[torquedev] cpuset support
Chris Samuel
csamuel at vpac.org
Fri Nov 16 00:22:12 MST 2007
On Tue, 13 Nov 2007, Garrick Staples wrote:
> Here's what we came up with...
Just to capture some of the other aspects of this that myself, Garrick
and Craig have been discussing about at SC'07. None of this is set
in stone and discussion is encouraged!
0) If we create the cpusets for a job prior to the prologue running
then cluster admins are able to use this to modify the cpus
allocated. This is _probably_ a bad thing as it seems that the
right place to change this decision is probably in the scheduler.
However, we should probably work out what to do about this - do we
check the cpusets after the prologue to record any changes and report
those back so that the scheduler can update its view of the world or
do we instead make the cpusets *after* the job has started to prevent
this happening in the first place ?
1) If we are using cpusets then the concept of load average to work
out how busy a node is goes out the window.
This is because if a user submits a 1 cpu job which then fires off 20
processes by accident all those processes will be confined to 1 core,
so the scheduler could use the other cores in the knowledge that they
are unaffected by the rogue CPU usage.

--- Information shown ---
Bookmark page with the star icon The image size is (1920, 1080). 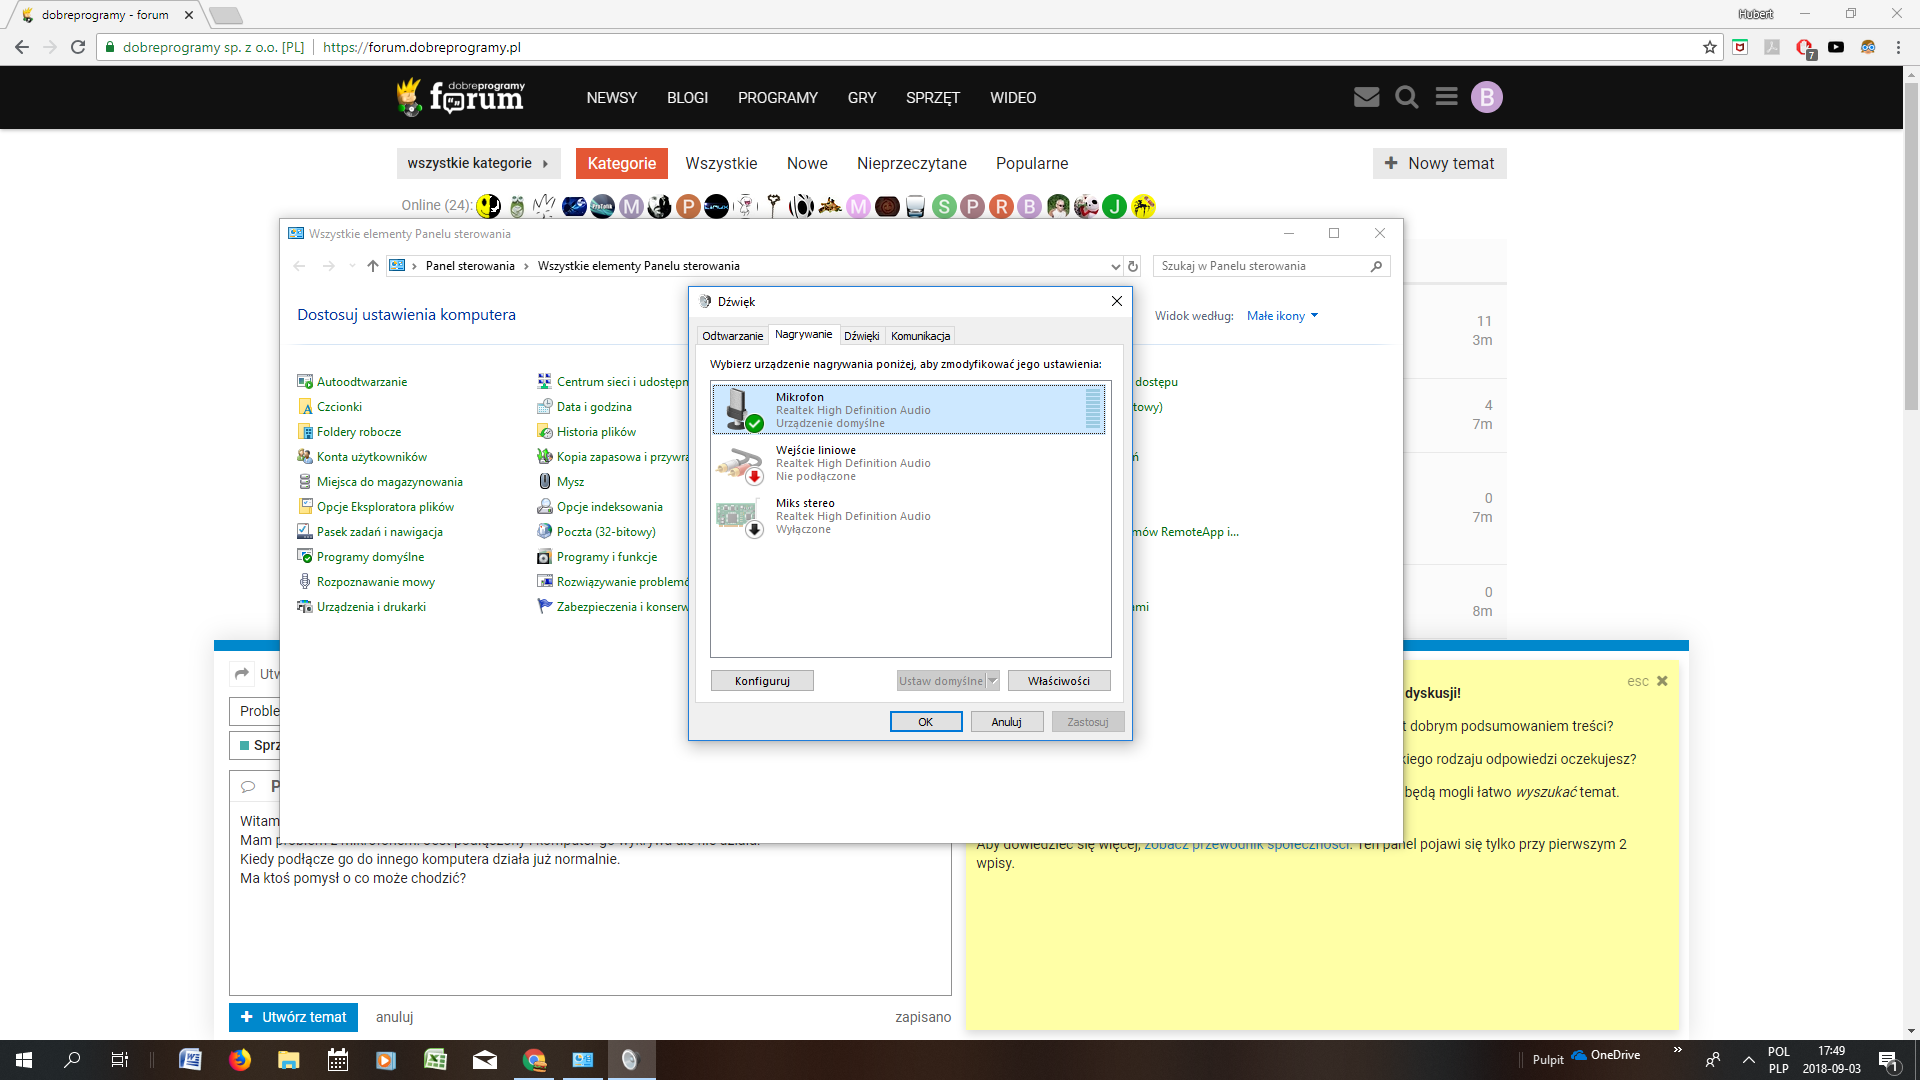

--

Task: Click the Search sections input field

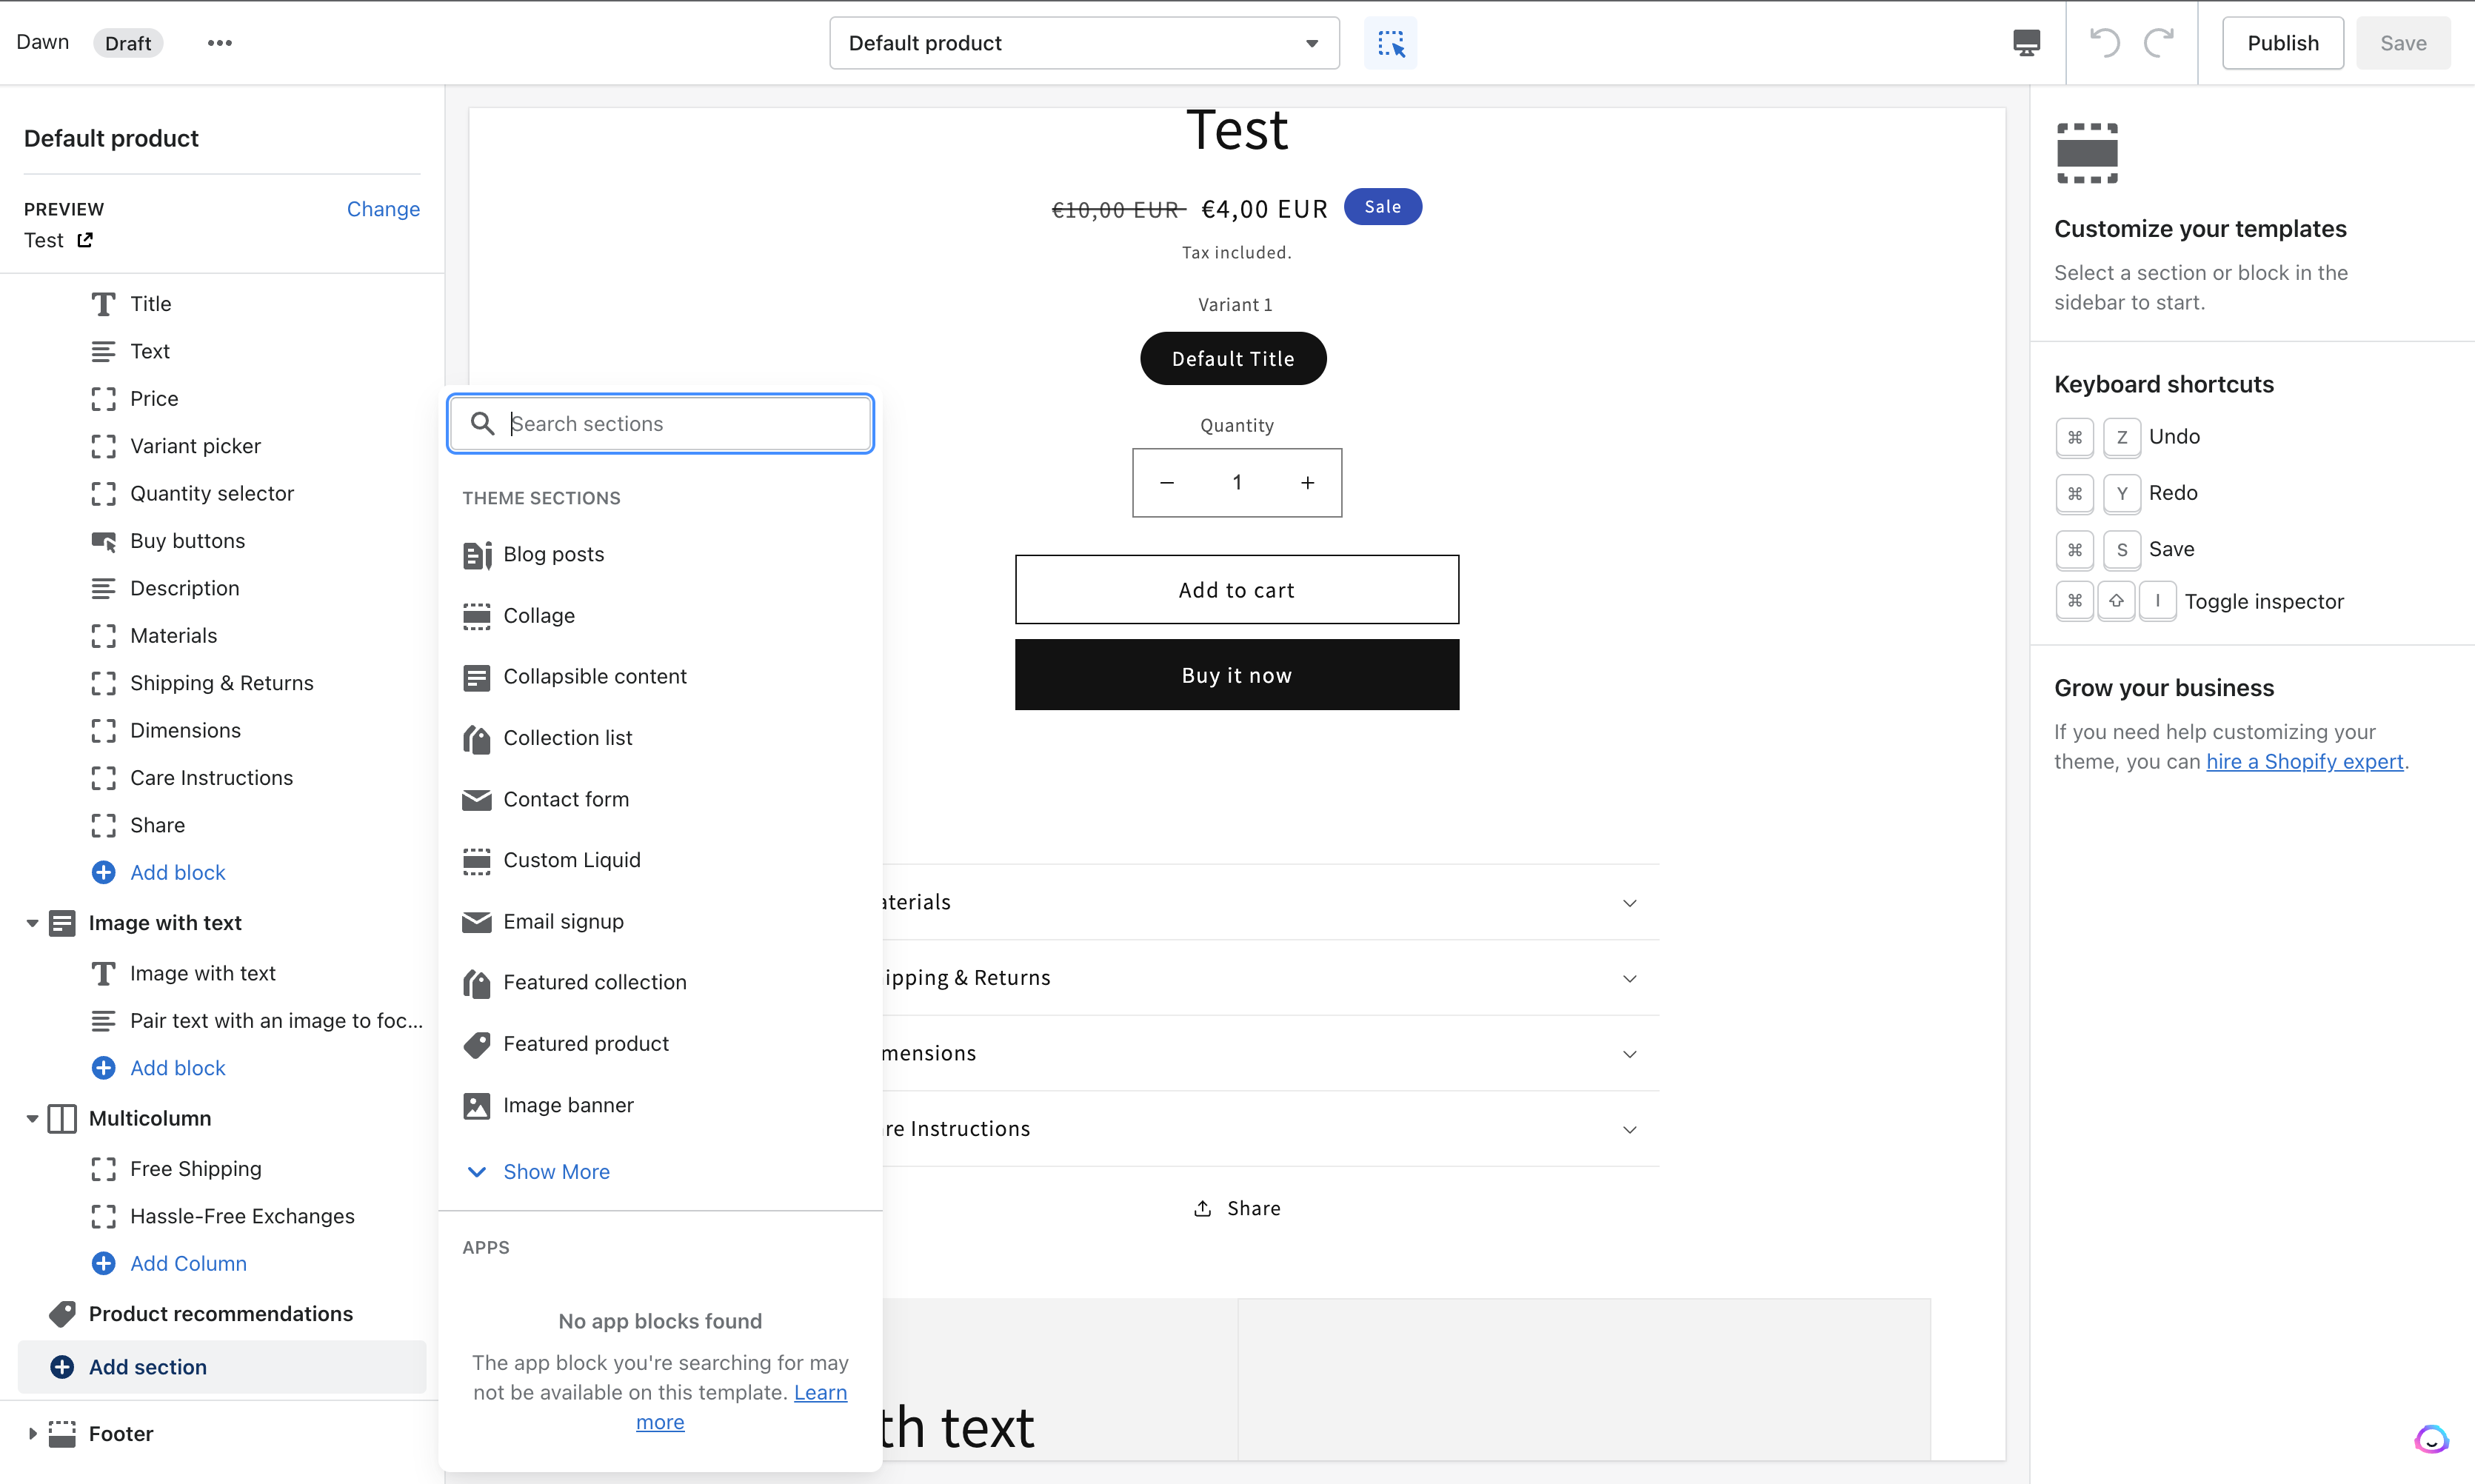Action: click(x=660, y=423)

--- Objective 1 ---
According to the cpuset support post, which concept stops being useful for judging how busy a node is once cpusets are in use?
--- Objective 2 ---
Quote everything in the cpuset support post from "[torquedev] cpuset support" down to "discussion is encouraged!".

--- Response 1 ---
Load average.

--- Response 2 ---
[torquedev] cpuset support
Chris Samuel
csamuel at vpac.org
Fri Nov 16 00:22:12 MST 2007
On Tue, 13 Nov 2007, Garrick Staples wrote:
> Here's what we came up with...
Just to capture some of the other aspects of this that myself, Garrick
and Craig have been discussing about at SC'07. None of this is set
in stone and discussion is encouraged!